Peço licença para os cronistas, já que este texto não tem a formatação de uma crônica, para publicar o que se segue:
Recebi hoje um relicário: “Poesias”, de Abílio Leite de Barros, devidamente autografado. Conhecido e apreciado pelos seus livros de contos e crônicas, esse seu “Poesias”, recém-publicado e ainda não divulgado, me deixou sem fôlego. São 51 páginas, com 17 poemas escritos em sua época de adolescência, nos idos 1950. Uma reflexão do autor sobre a poesia do ponto de vista da razão, ao final desta preciosidade, não encerra a belezura contida dentro dela. Pelo contrário. Inicia, daí para frente, um processo de metamorfose naqueles leitores com almas de loucas borboletas. Seu “Gente Pantaneira”, “Opinião”, “História de Muito Antes”, “Pantanal Pioneiros”, “Crônicas de Uma Nota Só” e “Recoluta” revelam que o corumbaense Abílio aprendeu, em sua primeira infância, a ver o mundo através da janela de um rancho de chão batido. Este é um detalhe importante porque acredito muito naqueles versos do Gilberto Gil: “é debaixo do barro do chão que suspira uma sustança sustentada por um sopro divino”. Aliás, acredito tanto na mítica desse verso gilbertiano que já até o citei em um outro texto meu. Em Abílio, essa sustança foi sendo enriquecida, ao longo de sua vida, com leituras dos clássicos da Literatura Brasileira; dos modernistas Graciliano Ramos, José Lins do Rego, Jorge Amado, Clarice Lispector; dos poetas Drummond, Bandeira, Murilo Mendes, João Cabral, Vinicius e Manoel de Barros, o irmão; dos psicanalistas Ana Freud, Melanie Klein, Young, Sigmund Freud... Também sua formação em Filosofia e Direito, sua passagem pela área do magistério, como professor e secretário de Educação de Campo Grande (1969/1970), seu gosto em conhecer outras gentes, outras culturas acabaram contribuindo para o delineamento de um olhar criteriosamente investigativo sobre o homem enredado nos mais diversos cenários: a natureza silenciosa e introspectiva do Pantanal; os recantos malandramente sedutores do Rio de Janeiro; a sociedade cosmopolita de Campo Grande, multifacetada por traços de matriz rural, de culturas diversas, de feudos ideológicos pendulares que tocam, de um lado, as pontas extremas de uma burguesia deslumbrada com o capitalismo, e, de outro, as das “elites politizadas seguidoras dos ideais marxistas em busca de uma sociedade igualitária e justa”.

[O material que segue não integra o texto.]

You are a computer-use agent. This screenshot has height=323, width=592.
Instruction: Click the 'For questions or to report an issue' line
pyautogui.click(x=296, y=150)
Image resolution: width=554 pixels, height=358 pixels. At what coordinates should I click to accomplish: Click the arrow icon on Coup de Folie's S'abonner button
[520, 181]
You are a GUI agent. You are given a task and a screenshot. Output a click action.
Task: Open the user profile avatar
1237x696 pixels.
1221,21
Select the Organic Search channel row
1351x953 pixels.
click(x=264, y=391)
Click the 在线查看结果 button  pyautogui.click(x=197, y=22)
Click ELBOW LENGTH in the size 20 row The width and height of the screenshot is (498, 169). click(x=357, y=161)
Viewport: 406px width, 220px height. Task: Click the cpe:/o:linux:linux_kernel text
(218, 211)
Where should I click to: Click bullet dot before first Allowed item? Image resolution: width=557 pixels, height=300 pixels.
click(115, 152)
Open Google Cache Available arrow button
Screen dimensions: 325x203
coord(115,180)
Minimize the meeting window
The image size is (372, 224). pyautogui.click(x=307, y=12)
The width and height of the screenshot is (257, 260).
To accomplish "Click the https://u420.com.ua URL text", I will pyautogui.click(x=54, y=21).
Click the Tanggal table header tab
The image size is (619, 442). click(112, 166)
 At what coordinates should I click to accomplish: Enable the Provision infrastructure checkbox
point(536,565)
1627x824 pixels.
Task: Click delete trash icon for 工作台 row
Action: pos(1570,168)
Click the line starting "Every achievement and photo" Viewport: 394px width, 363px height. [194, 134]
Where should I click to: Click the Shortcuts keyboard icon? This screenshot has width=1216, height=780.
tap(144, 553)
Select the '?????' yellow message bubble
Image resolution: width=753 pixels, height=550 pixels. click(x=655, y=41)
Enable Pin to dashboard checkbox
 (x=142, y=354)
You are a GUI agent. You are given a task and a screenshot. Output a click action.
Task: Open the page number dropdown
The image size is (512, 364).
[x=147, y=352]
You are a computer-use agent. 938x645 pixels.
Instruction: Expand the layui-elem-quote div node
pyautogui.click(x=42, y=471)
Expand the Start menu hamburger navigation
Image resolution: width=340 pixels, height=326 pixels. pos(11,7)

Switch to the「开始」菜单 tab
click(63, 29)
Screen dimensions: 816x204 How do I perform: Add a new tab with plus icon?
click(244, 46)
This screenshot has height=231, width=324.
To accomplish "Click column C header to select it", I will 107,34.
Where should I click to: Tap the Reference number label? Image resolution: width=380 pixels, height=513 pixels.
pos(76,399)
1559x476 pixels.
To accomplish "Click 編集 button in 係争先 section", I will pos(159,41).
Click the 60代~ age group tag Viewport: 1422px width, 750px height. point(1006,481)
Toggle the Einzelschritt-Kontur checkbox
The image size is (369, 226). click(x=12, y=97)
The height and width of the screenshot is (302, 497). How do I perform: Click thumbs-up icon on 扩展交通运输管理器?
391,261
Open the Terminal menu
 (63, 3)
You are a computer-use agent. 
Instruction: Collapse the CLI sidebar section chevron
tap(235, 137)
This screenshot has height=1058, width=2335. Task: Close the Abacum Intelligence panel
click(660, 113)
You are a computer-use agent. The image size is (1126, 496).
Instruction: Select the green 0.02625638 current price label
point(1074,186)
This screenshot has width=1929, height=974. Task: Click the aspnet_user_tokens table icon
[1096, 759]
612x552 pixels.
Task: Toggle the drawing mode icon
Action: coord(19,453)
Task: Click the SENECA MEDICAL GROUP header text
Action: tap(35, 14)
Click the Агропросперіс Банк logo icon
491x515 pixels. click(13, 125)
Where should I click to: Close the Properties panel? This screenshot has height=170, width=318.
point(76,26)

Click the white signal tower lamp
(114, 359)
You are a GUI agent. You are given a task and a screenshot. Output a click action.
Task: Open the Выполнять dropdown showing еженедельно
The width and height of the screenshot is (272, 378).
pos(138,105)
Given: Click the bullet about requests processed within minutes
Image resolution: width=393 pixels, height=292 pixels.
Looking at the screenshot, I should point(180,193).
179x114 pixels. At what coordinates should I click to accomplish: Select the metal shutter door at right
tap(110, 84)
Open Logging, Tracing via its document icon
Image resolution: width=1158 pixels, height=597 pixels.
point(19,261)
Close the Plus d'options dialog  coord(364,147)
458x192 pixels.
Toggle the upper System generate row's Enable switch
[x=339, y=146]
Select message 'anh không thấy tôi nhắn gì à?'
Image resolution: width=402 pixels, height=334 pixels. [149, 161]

Agora, me chega em mãos este delicado relicário “Poesias”, do – não mais exímio escritor, não mais lúcido cronista, tampouco do politizado articulista – Abílio Leite de Barros, que “vivia de cócoras pelo chão, só ouvindo”, nas palavras de seu mano mais velho; ou “um ruminante, mais observador que partícipe”, nas suas próprias – mas do Poeta Abílio, escritas pelo adolescente que foi, há mais de 60 anos, e nunca mostradas – sabe-se lá por que... Teria a Poesia suas emoções que a própria Emoção desconhece?
Explica ele que os “Poemas” são sua “busca mais distante e efetivamente mais forte desta vida que hoje se faz voltada ao passado”. E, como em suas reflexões sobre a poesia, Abílio afirma que “do ponto de vista da razão, a poesia é um distúrbio de caráter lírico-afetivo, vizinho da loucura”, e mais: “O poeta é um malabarista de palavras, joga com elas como uma criança com seus brinquedos, e nesse jogo o sentido do termo perde toda a importância em favor da fantasia”, tenho para mim que Abílio Leite de Barros, “de inesperados disfarces”, não apenas corumbaense (“modéstia à parte”, como ele diz), mas também campo-grandense por exigência de seus inúmeros amigos e admiradores, rompeu seus mistérios revelando-se um ser lírico atemporal, sem limites, sem fronteiras, mágico e livre, entre a manhã e o mundo, remexendo, poeticamente, seu balaio de saudades.
*Professora, poeta, diretora cultural da UBE/MS.